8 "Python program" timing execution methods

       In daily work, we often use tasks that need to be executed periodically. One way is to use the crond that comes with the Linux system combined with the command line, and the other way is to use Python directly .

Recently, I sorted out the implementation of Python timing tasks. It is recommended to learn after collection.

 

Use while True: + sleep() to implement timing tasks

The sleep(secs) function located in the time module can make the currently executing thread pause for secs seconds before continuing to execute. The so-called pause means that the current thread enters the blocked state. When the time specified by the sleep() function is reached, the blocked state is turned into a ready state, waiting for CPU scheduling.

Based on this feature, we can implement simple timing tasks by means of while infinite loop + sleep() .

Code example:

import datetime
import time
def time_printer():    
    now = 
datetime.datetime.now()    
    ts = 
now.strftime('%Y-%m-%d %H:%M:%S')    
    print('do func time :', ts)
def loop_monitor(): 
    while True:  
        time_printer() 
        time.sleep(5)  
# 暂停5秒
if __name__ ==
 "__main__":
    loop_monitor()

Main disadvantages:

Only the interval can be set, and the specific time cannot be specified, such as 8:00 every morning

sleep is a blocking function, that is to say, during sleep , the program cannot operate anything.

 

Run scheduled tasks using the Timeloop library

Timeloop is a library that can be used to run multi-period tasks.

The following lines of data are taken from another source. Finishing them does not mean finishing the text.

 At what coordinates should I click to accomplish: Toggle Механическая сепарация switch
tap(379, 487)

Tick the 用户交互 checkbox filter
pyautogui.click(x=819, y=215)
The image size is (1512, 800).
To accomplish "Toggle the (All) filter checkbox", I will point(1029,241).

This is a simple library that uses the decorator pattern to run marker functions in threads.

Sample code:

import time
from timeloop import 
Timeloop
from datetime import 
timedelta
tl= Timeloop()
@tl.job(interval=timedelta(seconds=2))def 
sample_job_every_2s():
    print "2s job current time : 
{}".format(time.ctime())
@tl.job(interval=timedelta(seconds=5))def 
sample_job_every_5s():
    print "5s job current time : 
{}".format(time.ctime())
@tl.job(interval=timedelta(seconds=10))
def sample_job_every_10s():
    print "10s job current time : 
{}".format(time.ctime())

 

Use the built-in module sched to implement timing tasks

The sched module implements a general-purpose event scheduler, which uses a delay function in the scheduler class to wait for a specific time and execute tasks. At the same time, multi-threaded applications are supported, and the delay function will be called immediately after each task is executed to ensure that other threads can also execute.

class sched.scheduler(timefunc, delayfunc) This class defines a general interface for scheduling events. It needs to pass in two parameters from the outside. timefunc is a function that returns time type numbers without parameters ( commonly used such as time in the time module ) , delayfunc should be a function that requires one parameter to call, is compatible with the output of timefunc , and acts as a delay for multiple time units ( commonly used such as the sleep of the time module ) .

Code example:

import datetime
import time
import sched
def time_printer():
    now = datetime.datetime.now()
    ts = now.strftime('%Y-%m-%d %H:%M:%S')
    print('do func time :', ts)
    loop_monitor()
def loop_monitor():
    s = sched.scheduler(time.time, time.sleep)# 生成调度器
    s.enter(5, 1, time_printer, ())
    s.run()
    if __name__ == 
    "__main__":
    loop_monitor()

The main method of the scheduler object :

enter(delay, priority, action, argument) , schedule an event to delay delay time units.

cancel(event) : remove the event from the queue. This method will raise a ValueError if the event is not currently in the queue .

run() : Runs all scheduled events. This function will wait ( using the delayfunc() function passed to the constructor ) and then execute the event until there are no more scheduled events.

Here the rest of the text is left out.